The photo, which was included in an FBI affidavit submitted to a Washington, D.C. magistrate judge, showed Herrera amid a chaotic scene: Items inside the office were tossed on the ground, and another man was sitting with his feet up on the desk behind Herrera.

“I wasn’t thinking much,” Herrera told another Instagram user who messaged him the next day, according to the affidavit. “I just wanted a goofy ‘(expletive) you’ picture.”

A tipster identified Herrera to the FBI based on that photo. Two months after the attack, FBI agents served Facebook with a search warrant to let them in to Herrera’s account. According to the agents, Herrera also identified himself to them as the person in the photo. Following the search, he was arrested in August 2021 in Los Angeles.

According to the U.S. Department of Justice, Herrera faces up to 20 years in federal prison for the first count of obstructing an official proceeding, a felony. The four other counts, all misdemeanors, carry a maximum of three years combined.

However, among the hundreds of people convicted so far in the Jan. 6 insurrection, few have received sentences of more than a few months. Most of those convicted have been adherents to conspiracy theories, pushed by Donald Trump and others following his election defeat, that the 2020 vote was rigged.

But few have been identified as being part of extremist groups that planned the attack far in advance. The most serious sentences may be reserved for those militia and extremist group members who were at the Capitol that day.

On Aug. 1, Guy Reffitt, a Texas man who belonged to the extremist right-wing Three Percenters movement, was sentenced to seven years in prison for planning to disrupt the certification ceremony and carrying a gun with him. He was also found guilty of threatening his teenage son, who ultimately turned him into the FBI.

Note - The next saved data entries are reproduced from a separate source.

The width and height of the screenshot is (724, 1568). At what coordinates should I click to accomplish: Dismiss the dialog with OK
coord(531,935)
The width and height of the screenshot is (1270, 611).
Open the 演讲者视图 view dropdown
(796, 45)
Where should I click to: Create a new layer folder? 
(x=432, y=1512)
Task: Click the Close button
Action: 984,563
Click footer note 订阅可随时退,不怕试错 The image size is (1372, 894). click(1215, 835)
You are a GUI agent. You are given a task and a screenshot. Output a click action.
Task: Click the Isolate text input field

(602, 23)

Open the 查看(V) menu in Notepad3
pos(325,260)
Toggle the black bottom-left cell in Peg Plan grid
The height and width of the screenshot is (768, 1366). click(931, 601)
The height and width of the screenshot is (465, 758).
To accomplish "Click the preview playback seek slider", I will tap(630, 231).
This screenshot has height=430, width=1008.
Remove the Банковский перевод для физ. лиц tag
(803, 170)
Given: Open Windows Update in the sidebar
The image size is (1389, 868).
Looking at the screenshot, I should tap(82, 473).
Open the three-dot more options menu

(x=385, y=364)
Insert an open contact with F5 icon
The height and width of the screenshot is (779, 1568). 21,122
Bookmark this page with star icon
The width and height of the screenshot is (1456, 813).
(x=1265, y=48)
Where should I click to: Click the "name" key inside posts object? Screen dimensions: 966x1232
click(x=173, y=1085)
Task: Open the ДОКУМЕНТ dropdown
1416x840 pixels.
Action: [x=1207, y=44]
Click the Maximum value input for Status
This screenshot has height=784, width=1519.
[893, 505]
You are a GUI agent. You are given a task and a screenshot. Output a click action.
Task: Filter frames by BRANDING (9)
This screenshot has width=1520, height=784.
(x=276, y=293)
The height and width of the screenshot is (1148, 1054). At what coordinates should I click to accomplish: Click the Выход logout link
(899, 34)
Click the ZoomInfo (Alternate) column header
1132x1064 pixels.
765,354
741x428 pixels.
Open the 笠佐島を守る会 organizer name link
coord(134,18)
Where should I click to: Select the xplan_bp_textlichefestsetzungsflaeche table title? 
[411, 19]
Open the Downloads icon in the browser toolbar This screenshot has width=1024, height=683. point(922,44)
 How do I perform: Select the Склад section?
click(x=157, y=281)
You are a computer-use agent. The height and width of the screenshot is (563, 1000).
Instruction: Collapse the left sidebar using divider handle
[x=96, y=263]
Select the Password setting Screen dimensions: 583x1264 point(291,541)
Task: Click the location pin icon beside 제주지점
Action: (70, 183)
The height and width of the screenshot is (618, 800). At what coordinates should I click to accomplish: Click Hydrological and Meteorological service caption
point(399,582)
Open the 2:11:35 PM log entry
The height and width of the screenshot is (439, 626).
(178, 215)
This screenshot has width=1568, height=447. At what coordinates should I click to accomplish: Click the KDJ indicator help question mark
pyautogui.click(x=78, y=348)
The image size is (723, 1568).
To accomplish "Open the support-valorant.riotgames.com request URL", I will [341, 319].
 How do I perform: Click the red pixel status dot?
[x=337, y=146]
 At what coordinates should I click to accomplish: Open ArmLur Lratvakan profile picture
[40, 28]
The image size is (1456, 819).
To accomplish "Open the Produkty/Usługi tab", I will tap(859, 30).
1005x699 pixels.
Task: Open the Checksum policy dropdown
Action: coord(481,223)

Reffitt’s seven-year sentence was the longest handed out to a Jan. 6 riot participant so far, according to multiple reports.

Herrera, according to the affidavit, said he rejected the official results of the 2020 election showing Biden defeated Trump. Agents didn’t say whether he belonged to any groups that attacked the Capitol.

The FBI said during the attack, Herrera wore a patch on his body armor that said “Press,” mimicking a pass worn by journalists to access official events. The agents said they “found no evidence that (Herrera) is a member of the news media or that he has published his photographs in any news outlet.”

A federal public defender for Herrera was not available for comment.